*Task item:*
Transcribe only part of the material below: the lines from the one containing "You are a computer-use agent." through the one containing "Instruction: Open the Assistants section", inclusive, exactly as written.

*Data in this exercise:*

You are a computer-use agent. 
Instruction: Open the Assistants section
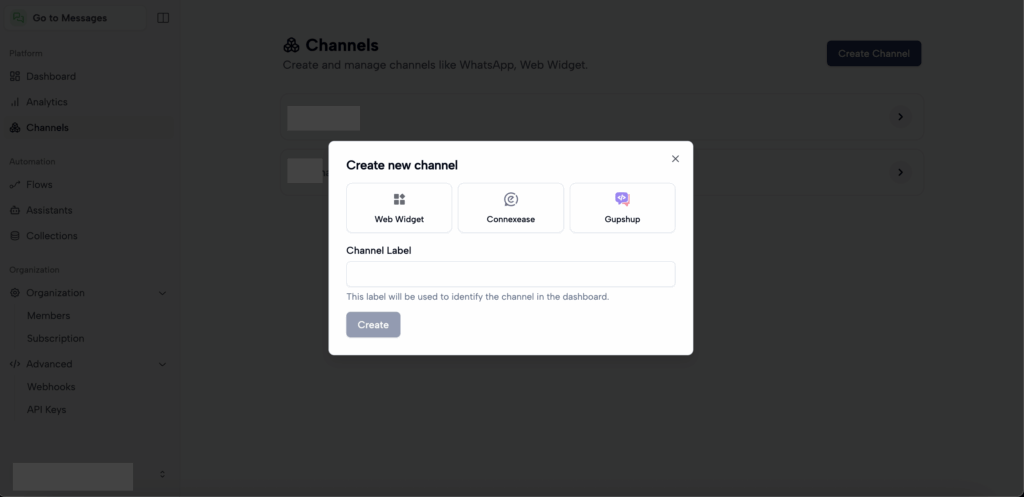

==

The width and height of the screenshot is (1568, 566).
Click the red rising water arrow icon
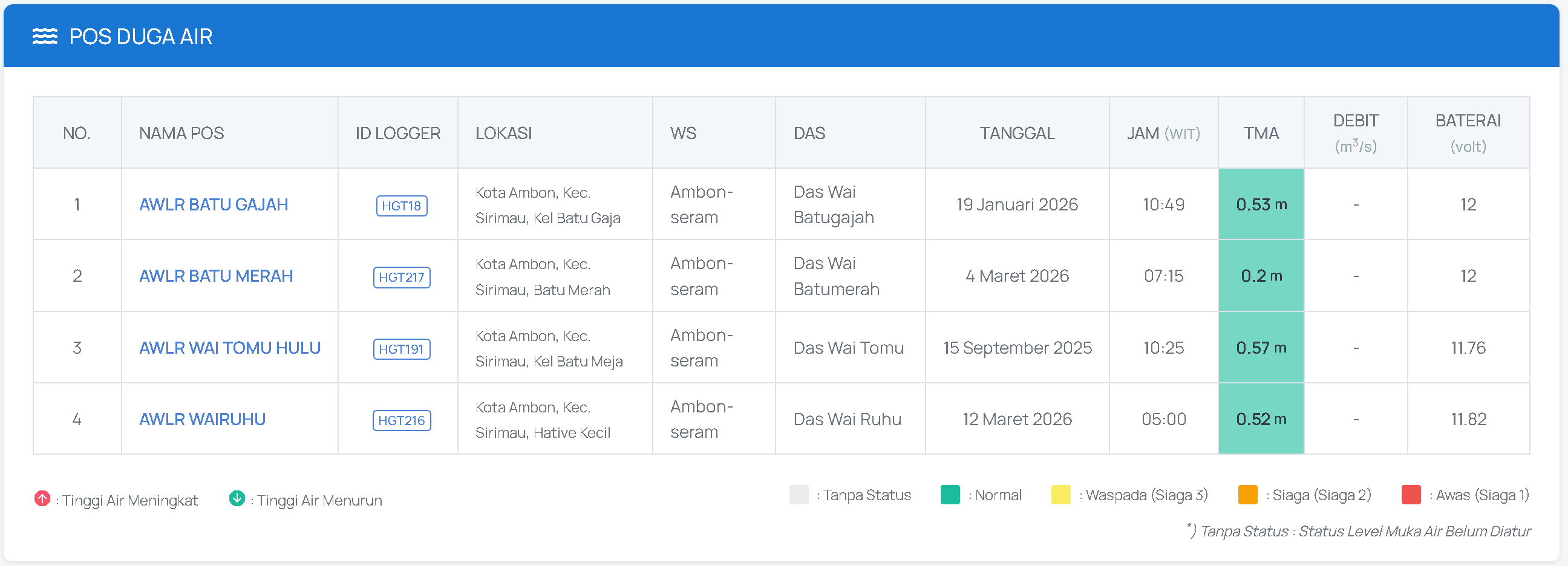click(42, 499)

* * *

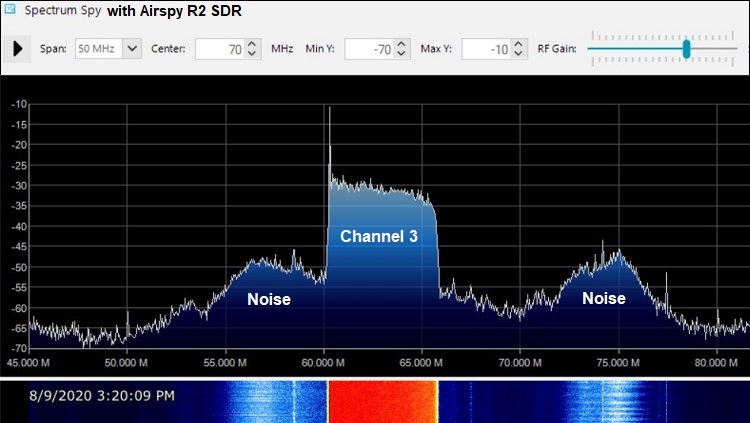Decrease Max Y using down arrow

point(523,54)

*Solution for this exercise:*
You are a computer-use agent. 
Instruction: Open the Assistants section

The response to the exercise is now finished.